- Task description: Please repeat verbatim everything in the entries below, from the line containing "Increase horizontal Scale with up spinner" down to the last line of the entries, with both of those lines included.

- Dataset content:
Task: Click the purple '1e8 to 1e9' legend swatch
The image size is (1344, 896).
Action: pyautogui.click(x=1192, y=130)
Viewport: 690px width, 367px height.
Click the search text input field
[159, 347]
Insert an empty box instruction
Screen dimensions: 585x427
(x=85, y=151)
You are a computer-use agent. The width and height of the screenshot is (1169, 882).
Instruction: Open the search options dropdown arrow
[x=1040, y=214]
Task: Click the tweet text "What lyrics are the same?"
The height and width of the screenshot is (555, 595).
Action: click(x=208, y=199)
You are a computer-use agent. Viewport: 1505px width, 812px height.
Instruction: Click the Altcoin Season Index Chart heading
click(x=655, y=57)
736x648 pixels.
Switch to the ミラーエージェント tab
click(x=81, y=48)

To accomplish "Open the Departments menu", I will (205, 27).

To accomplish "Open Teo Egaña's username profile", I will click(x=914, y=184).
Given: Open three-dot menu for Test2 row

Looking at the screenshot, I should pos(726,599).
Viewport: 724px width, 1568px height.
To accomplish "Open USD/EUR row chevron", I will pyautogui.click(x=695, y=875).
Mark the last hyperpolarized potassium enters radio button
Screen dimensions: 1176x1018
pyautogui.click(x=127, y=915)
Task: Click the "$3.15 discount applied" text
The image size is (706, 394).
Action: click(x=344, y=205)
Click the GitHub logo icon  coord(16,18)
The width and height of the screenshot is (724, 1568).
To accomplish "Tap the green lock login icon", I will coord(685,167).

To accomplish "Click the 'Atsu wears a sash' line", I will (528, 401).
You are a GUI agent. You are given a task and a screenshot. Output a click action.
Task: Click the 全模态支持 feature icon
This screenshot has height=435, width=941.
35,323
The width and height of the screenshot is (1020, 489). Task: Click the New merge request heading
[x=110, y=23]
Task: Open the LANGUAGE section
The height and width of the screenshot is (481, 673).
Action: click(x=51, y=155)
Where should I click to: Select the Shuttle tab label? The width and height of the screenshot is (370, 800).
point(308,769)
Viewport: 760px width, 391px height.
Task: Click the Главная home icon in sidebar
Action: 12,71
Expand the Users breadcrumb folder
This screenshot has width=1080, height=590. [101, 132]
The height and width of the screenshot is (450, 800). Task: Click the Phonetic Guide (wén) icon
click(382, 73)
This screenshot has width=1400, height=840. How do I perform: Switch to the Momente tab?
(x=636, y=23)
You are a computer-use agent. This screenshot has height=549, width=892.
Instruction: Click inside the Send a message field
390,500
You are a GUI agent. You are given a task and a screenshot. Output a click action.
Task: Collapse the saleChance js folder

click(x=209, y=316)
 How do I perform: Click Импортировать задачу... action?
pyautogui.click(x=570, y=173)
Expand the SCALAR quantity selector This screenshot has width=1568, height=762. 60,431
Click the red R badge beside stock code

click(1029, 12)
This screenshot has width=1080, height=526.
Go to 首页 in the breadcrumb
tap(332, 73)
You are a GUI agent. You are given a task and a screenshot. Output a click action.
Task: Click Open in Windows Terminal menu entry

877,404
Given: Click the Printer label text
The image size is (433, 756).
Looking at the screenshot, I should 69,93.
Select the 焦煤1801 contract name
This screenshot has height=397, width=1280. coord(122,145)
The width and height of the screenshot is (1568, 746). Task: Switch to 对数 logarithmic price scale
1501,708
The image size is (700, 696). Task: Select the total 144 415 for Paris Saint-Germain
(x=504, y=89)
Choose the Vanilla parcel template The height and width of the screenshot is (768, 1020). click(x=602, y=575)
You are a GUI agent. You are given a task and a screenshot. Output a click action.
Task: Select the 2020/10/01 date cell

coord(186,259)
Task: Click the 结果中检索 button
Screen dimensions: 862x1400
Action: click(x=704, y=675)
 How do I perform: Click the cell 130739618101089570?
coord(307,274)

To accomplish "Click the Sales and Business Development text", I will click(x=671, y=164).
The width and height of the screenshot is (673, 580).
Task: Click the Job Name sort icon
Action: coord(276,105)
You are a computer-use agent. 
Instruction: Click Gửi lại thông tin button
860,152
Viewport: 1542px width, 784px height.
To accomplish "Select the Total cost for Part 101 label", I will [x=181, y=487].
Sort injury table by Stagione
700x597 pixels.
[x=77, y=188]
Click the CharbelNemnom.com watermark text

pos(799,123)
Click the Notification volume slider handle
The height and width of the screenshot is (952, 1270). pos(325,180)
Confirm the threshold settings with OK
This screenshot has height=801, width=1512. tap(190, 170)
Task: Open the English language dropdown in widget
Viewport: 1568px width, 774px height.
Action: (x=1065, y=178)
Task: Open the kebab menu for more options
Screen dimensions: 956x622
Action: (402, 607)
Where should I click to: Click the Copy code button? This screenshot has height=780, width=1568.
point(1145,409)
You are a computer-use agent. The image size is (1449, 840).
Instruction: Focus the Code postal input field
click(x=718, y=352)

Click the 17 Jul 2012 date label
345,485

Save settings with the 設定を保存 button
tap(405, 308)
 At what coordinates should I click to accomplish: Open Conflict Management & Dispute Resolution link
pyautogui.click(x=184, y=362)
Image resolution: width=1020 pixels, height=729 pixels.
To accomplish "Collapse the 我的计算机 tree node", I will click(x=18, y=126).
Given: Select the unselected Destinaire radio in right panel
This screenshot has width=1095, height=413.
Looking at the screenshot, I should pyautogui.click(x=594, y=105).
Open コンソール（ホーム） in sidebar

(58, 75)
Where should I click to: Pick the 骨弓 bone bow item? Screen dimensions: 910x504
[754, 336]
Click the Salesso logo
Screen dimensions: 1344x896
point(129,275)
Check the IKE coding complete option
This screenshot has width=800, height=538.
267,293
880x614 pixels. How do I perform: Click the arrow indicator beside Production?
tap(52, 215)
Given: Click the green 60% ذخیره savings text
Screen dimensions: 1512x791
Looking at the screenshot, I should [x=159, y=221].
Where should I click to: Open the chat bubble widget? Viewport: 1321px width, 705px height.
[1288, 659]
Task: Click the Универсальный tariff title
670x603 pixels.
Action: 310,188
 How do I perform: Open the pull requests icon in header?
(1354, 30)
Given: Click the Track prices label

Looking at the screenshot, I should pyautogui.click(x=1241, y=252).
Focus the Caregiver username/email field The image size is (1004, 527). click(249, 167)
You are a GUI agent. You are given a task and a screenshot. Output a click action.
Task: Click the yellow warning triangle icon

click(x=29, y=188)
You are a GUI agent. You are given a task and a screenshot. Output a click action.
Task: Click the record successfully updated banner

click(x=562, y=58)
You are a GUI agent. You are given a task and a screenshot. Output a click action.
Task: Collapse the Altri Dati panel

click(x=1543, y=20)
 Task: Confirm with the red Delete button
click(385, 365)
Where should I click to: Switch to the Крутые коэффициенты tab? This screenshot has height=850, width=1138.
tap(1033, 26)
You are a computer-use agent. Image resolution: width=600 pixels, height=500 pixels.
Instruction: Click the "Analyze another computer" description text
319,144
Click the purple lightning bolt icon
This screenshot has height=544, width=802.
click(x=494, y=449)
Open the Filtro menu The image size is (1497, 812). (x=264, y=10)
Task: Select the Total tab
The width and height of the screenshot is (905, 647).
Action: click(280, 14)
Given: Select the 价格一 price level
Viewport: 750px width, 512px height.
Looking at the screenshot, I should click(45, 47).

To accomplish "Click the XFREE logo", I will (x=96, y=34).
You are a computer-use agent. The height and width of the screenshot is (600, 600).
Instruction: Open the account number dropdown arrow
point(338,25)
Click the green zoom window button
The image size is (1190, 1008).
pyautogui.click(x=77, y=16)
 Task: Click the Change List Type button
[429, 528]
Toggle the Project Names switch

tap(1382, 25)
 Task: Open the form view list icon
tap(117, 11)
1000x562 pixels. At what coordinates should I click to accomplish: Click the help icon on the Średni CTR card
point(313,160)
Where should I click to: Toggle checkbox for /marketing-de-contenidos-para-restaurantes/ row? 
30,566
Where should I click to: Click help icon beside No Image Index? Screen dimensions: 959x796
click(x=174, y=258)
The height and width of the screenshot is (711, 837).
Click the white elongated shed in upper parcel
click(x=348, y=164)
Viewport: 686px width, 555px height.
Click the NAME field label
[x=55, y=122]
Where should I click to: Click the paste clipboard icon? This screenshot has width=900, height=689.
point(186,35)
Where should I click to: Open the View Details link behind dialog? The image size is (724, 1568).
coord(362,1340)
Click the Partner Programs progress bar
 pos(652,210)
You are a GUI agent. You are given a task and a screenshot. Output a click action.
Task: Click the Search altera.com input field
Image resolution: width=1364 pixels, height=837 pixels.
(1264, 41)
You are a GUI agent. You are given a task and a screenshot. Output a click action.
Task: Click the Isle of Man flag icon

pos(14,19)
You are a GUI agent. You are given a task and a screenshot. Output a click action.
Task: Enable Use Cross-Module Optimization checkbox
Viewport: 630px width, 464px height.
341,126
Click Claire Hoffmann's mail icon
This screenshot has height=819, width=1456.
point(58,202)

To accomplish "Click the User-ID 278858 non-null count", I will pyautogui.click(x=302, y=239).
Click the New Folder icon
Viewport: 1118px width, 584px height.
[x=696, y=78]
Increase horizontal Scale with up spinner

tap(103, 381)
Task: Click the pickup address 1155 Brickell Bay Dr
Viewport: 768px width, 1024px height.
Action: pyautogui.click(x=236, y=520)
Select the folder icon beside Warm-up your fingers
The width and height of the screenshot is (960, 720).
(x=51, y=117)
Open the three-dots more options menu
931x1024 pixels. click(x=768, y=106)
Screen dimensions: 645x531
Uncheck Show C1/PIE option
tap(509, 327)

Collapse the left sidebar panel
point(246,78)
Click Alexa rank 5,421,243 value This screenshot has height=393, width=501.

- The reply:
Increase horizontal Scale with up spinner

tap(103, 381)
Task: Click the pickup address 1155 Brickell Bay Dr
Viewport: 768px width, 1024px height.
Action: pyautogui.click(x=236, y=520)
Select the folder icon beside Warm-up your fingers
The width and height of the screenshot is (960, 720).
(x=51, y=117)
Open the three-dots more options menu
931x1024 pixels. click(x=768, y=106)
Screen dimensions: 645x531
Uncheck Show C1/PIE option
tap(509, 327)

Collapse the left sidebar panel
point(246,78)
Click Alexa rank 5,421,243 value This screenshot has height=393, width=501.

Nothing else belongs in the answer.